Untuk mendukung keberhasilan dalam membangun benteng ketahanan tahanan pangan dibutuhkan dukungan dari kebijakan kebijakan pemerintah sangat berpengaruh terhadap masa depan ketahanan pangan. Program seperti subsidi bagi petani kecil, penyediaan bibit unggul, serta pembangunan infrastruktur pertanian sangat diperlukan. Pemerintah juga harus fokus pada penguatan sistem distribusi dan logistik pangan, terutama di wilayah-wilayah terpencil yang sulit dijangkau.
Menteri Pekerjaan Umum dan Perumahan Rakyat (PUPR) Basuki Hadimuljono menyatakan akan terus berbenah demi menjawab tantangan kebutuhan pangan di masa depan.
“Produksi pangan harus dua kali lipat pada tahun 2050 untuk memenuhi permintaan populasi dunia yang terus bertambah, sementara daratan dan ketersediaan udara menjadi terbatas,” kata Basuki Hadimuljono, pada saat di 3rd World Irrigation Forum di Bali Nusa Dua Convention Center (BNDCC), Nusa Dua, Bali, Senin (2/9/2019).

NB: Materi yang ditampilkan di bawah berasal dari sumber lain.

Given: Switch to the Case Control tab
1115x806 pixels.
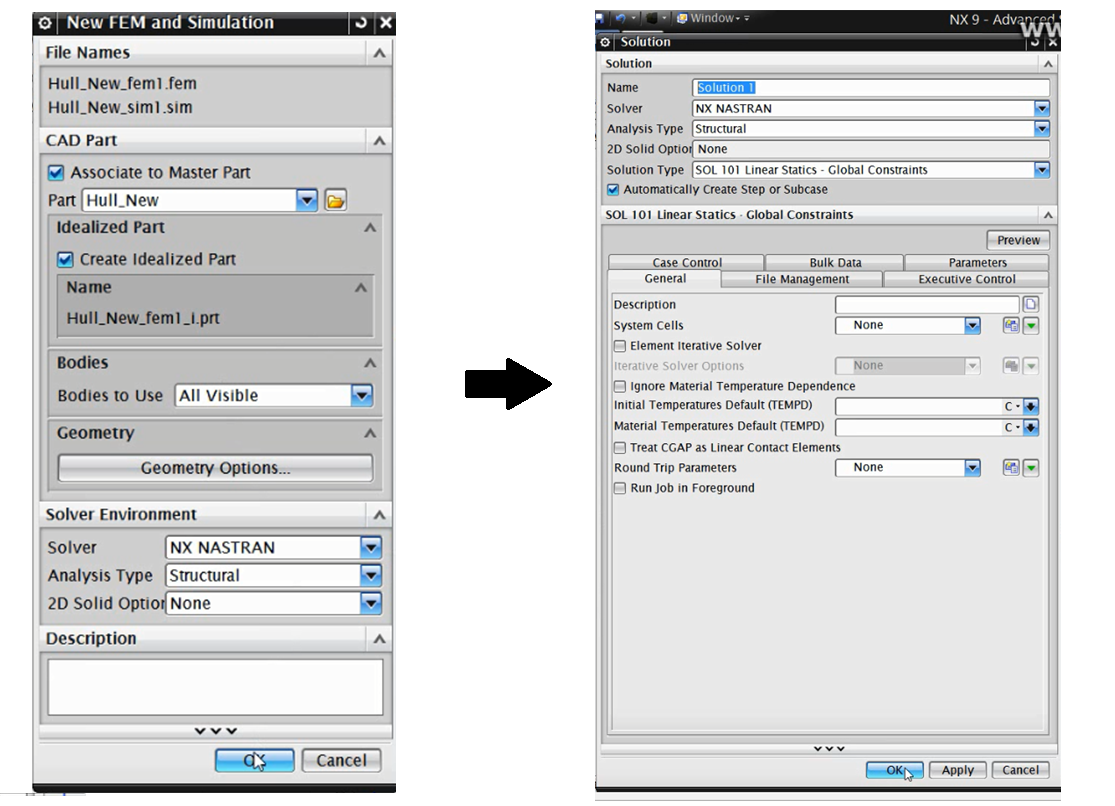Looking at the screenshot, I should point(686,263).
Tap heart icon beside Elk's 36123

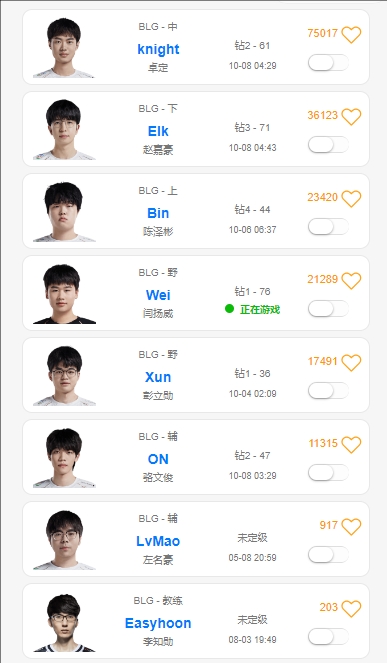[x=351, y=117]
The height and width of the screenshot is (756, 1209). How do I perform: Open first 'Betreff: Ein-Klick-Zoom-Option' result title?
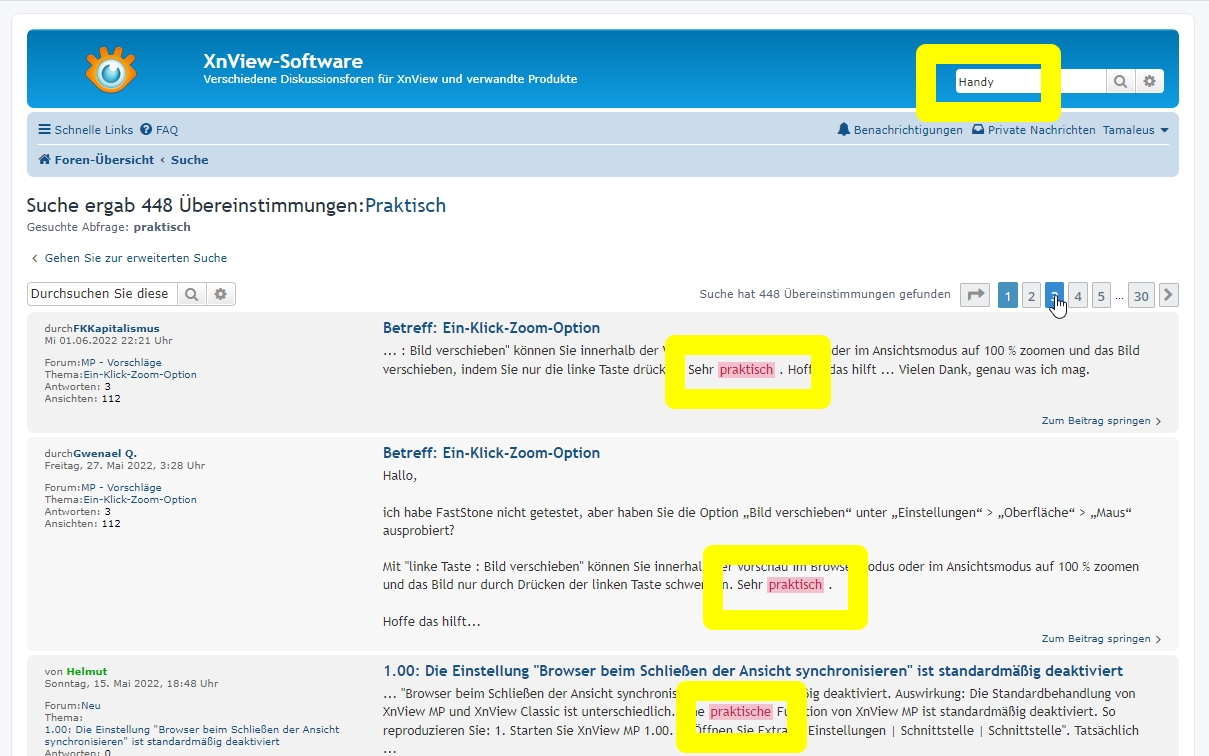pyautogui.click(x=491, y=328)
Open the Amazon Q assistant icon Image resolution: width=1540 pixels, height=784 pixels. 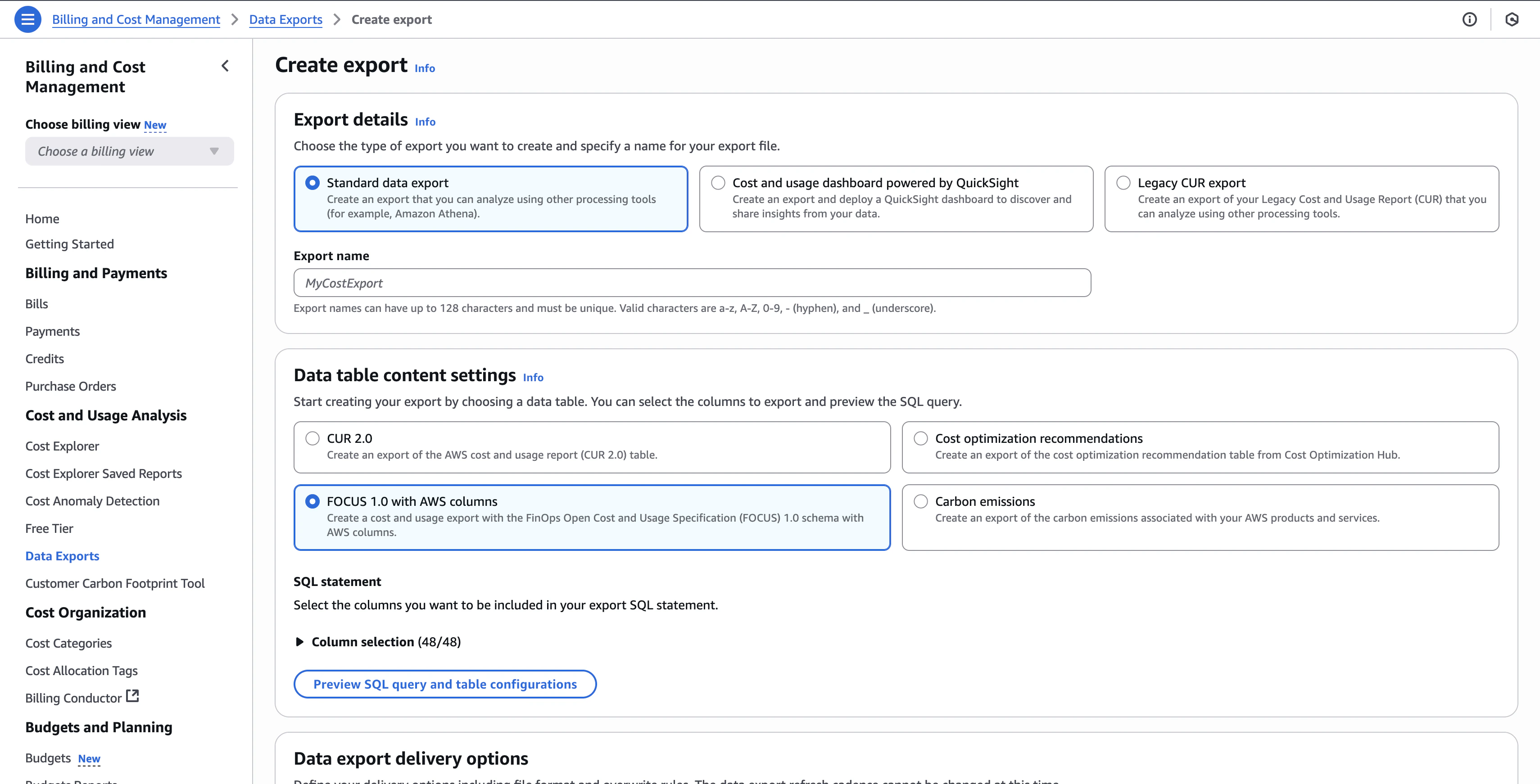pyautogui.click(x=1512, y=19)
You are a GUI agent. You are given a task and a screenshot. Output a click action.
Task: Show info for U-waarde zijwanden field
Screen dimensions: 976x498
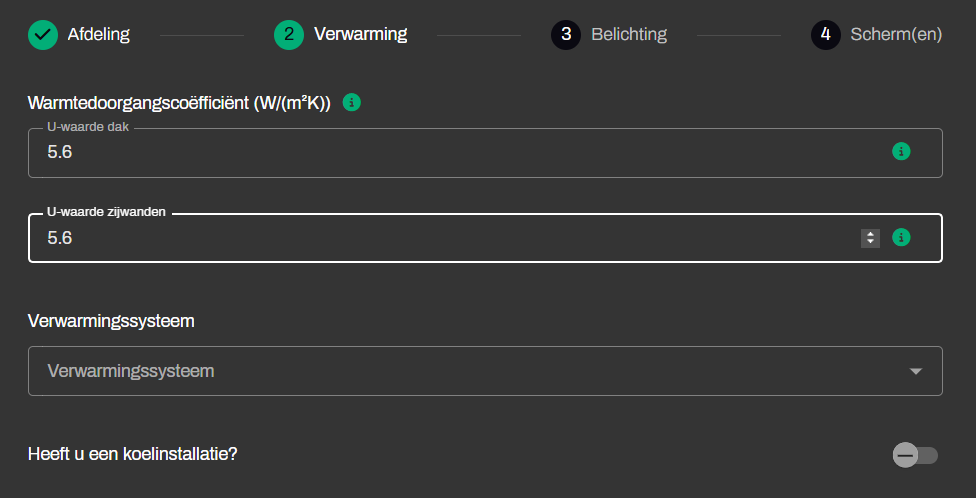pos(901,238)
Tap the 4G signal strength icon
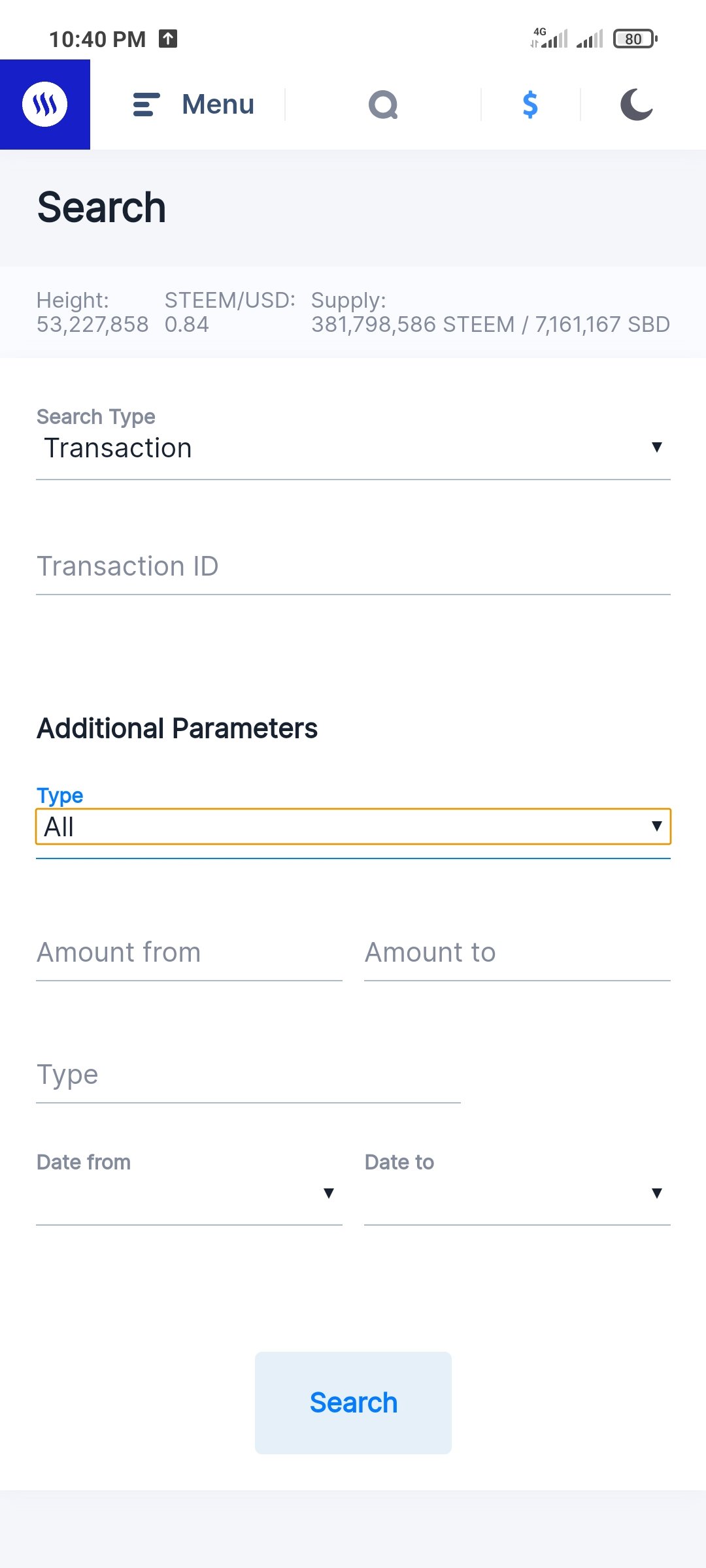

Menyimak pernyataan Basuki, adalah masuk akal bila sepanjang 2015-2019, sebagaimana yang tertuang dalam Rencana Strategis (Renstra) Kementerian PUPR, pemerintah menargetkan pembangunan 65 bendungan, 1.088 embung, 1 juta hektar pembangunan jaringan irigasi baru, 3 juta hektar rehabilitasi jaringan irigasi, 306 operator sedimen dan lahar, penyediaan air baku 67,52 m³/detik, hingga pengontrol banjir dan pengaman pantai sepanjang 3.620 km.